Wednesday, August 29, 2012

The 3 Best Prostate Cancer Treatments


The 3 Best Prostate Cancer Treatments

 
 
View Comments
 
Protect your prostate
When it comes to treating prostate cancer, there’s more good news than you might think. The most effective treatments carry a cure rate of about 90 percent when the cancer is caught early and confined to the prostate, as 75 percent of them are when diagnosed.
What’s more, treatments are improving. A brand new National Cancer Institute clinical trial combined androgen deprivation therapy—medication that limits the body’s ability to produce prostate cancer-fueling testosterone—with radiation therapy. The combo significantly improved the 10-year survival rate among men with intermediate-risk prostate cancer, a type that’s more likely to spread.

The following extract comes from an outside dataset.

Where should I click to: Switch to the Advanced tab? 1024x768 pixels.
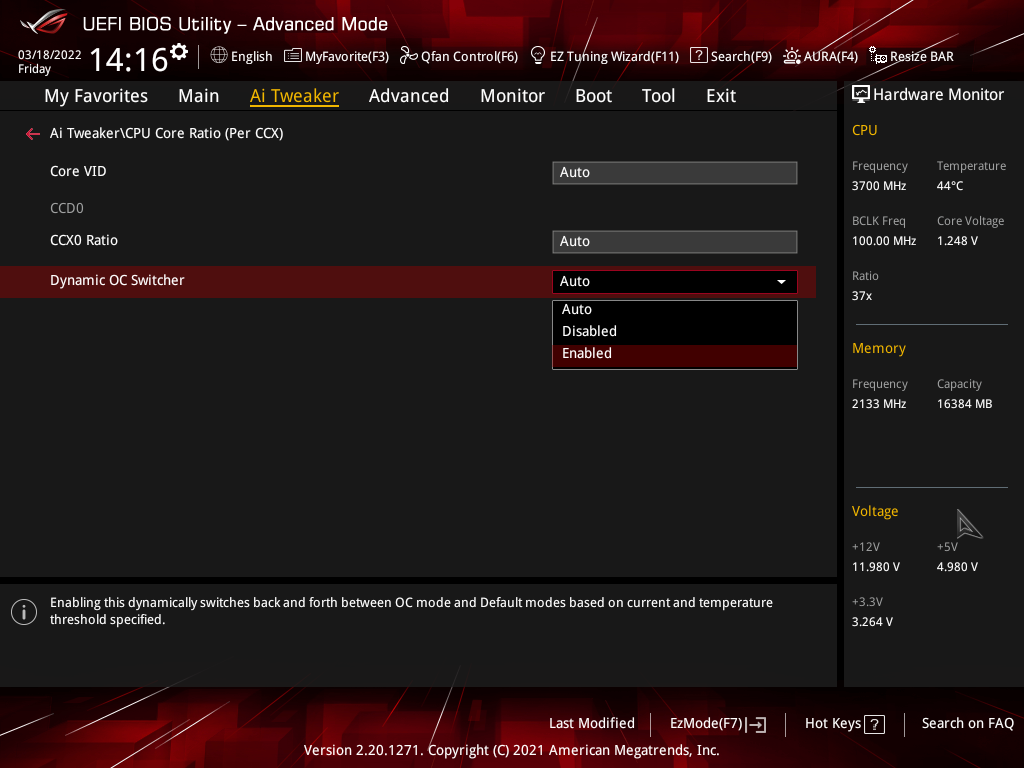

But if you have just been diagnosed with early-stage prostate cancer, what are the most effective treatments out there today? Here are your best options.
Surgery
Medicine is not yet able to identify where, exactly, cancer is hanging out in your golf-ball sized gland (though science is moving in that direction). So most surgical treatments involve a radical prostatectomy—removal of the prostate gland. There are currently two ways to get the job done. The first is with traditional open surgery, which involves making an incision in the lower abdomen. The second is with minimally invasive surgery where the surgeon uses special instruments to perform the operation through a handful of tiny keyhole sized incisions. Robotic-assisted surgery is a type of minimally invasive surgery that is becoming an increasingly popular option.

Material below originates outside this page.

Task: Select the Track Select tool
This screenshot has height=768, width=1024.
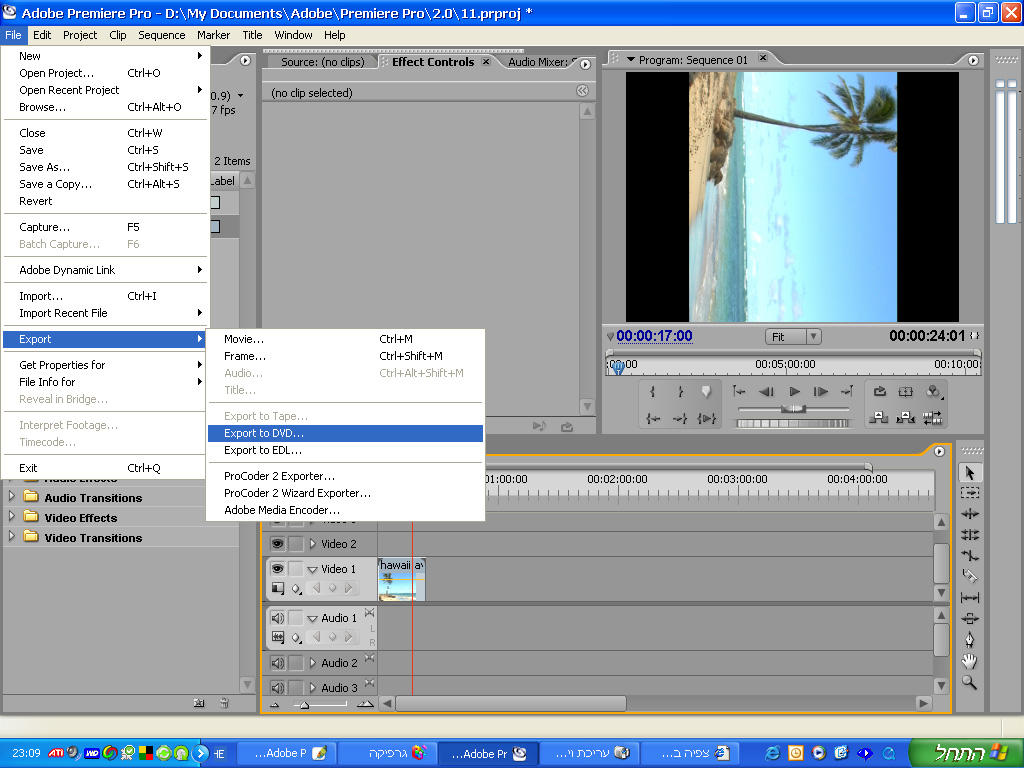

“The bottom line with radical prostatectomy is that the surgeon’s experience matters more than the technique,” says Eric Klein, M.D., Chairman of the Cleveland Clinic Glickman Urological and Kidney Institute. “At the Cleveland Clinic, the outcomes after prostatectomy—cure, preservation of continence and potency, pain, and recovery time—are almost identical between open and robotic surgery. You want to find the most experienced surgeon you can and have the type of surgery that that surgeon is most adept at performing.” Want to get even more specific? Look for someone who has performed over 200 prostatectomies. Data suggests you’re most likely to get an optimal outcome after a surgeon has achieved that magic number.
Generally, surgery is a preferable treatment for younger men (with prostate cancer, that means younger than mid-60’s) because your body has a better chance at resolving side effects such as impotence and incontinence. However, it can be slow-going—if the nerves important for sexual function are injured during surgery, it can take 2 to 3 years before they’re fully healed, says David Chen, M.D., a urologic oncologist at the Fox Chase Cancer Center in Philadelphia. The upside: With surgery, it’s possible to have no long-term effects. That’s not always the case with other treatments.
More from MensHealth.com: Coping with Prostate Cancer
External Radiation Therapy
Radiation therapy involves using high-energy X-rays or particles like protons to kill cancer cells and shrink tumors. These days, it’s becoming a more refined science than simply point-and-shoot. “With intensity modulated radiation therapy, we’re able to split up the beams into lots of different beamlettes, each with a slightly different intensity, so the higher intensity beams target the thicker areas of the prostate and the lower intensity beams cover the thinner areas,” says Andrew Lee, M.D., M.P.H., associate professor of radiation oncology at the University of Texas MD Anderson Cancer Center in Houston. “With protons, we can also deliver radiation with more control inside a patient. This results in a higher dose to the prostate and a lower dose to more sensitive areas like the bladder and rectum.
A typical course of radiation involves 40 daily weekday treatments over 8 weeks. Scientists are currently investigating the safety of administering higher doses of radiation in fewer treatments—about five to 10 instead of 40, which could become an option in a few years.
Short-term, the risks of radiation are few. However, since radiation causes collateral damage to nearby healthy tissues, there are concerns down the road. “In 10 to 20 years you may still be cured of prostate cancer, but the radiation may have caused bladder or rectal damage that can cause dysfunction in voiding, which can have a serious impact on your quality of life,” Dr. Klein says. You may develop erectile issues a couple of years later. (ED meds may help.)
Internal Radiation Therapy
If schlepping to the hospital 5 days per week for 8 weeks to receive external radiation sounds like the biggest commitment you’ve made since marriage, you could have the radiation come to you with brachytherapy.
Here’s how it goes down: In a 90-minute outpatient procedure, while you kick back under general anesthesia, your surgeon uses a long, thin needle to implant 100 or so radioactive seeds, each about the size of a grain of rice, throughout your prostate. The seeds emit low doses of radiation that kill neighboring cancer cells. The radioactivity dissipates over several months, and in most cases the seeds are left in permanently. (You can’t see or feel them.)
“The greatest advantage of brachytherapy is convenience,” Dr. Lee says. Overall, the risks are comparable to external radiation, though you may need to take a few extra precautions with your radioactive crotch. “During sex, you could excrete the seeds into your partner, so we recommend wearing a condom,” Dr. Lee says. “And if you have a small child, it’s not a good idea to sit them on top of your lap while the seeds are initially active.”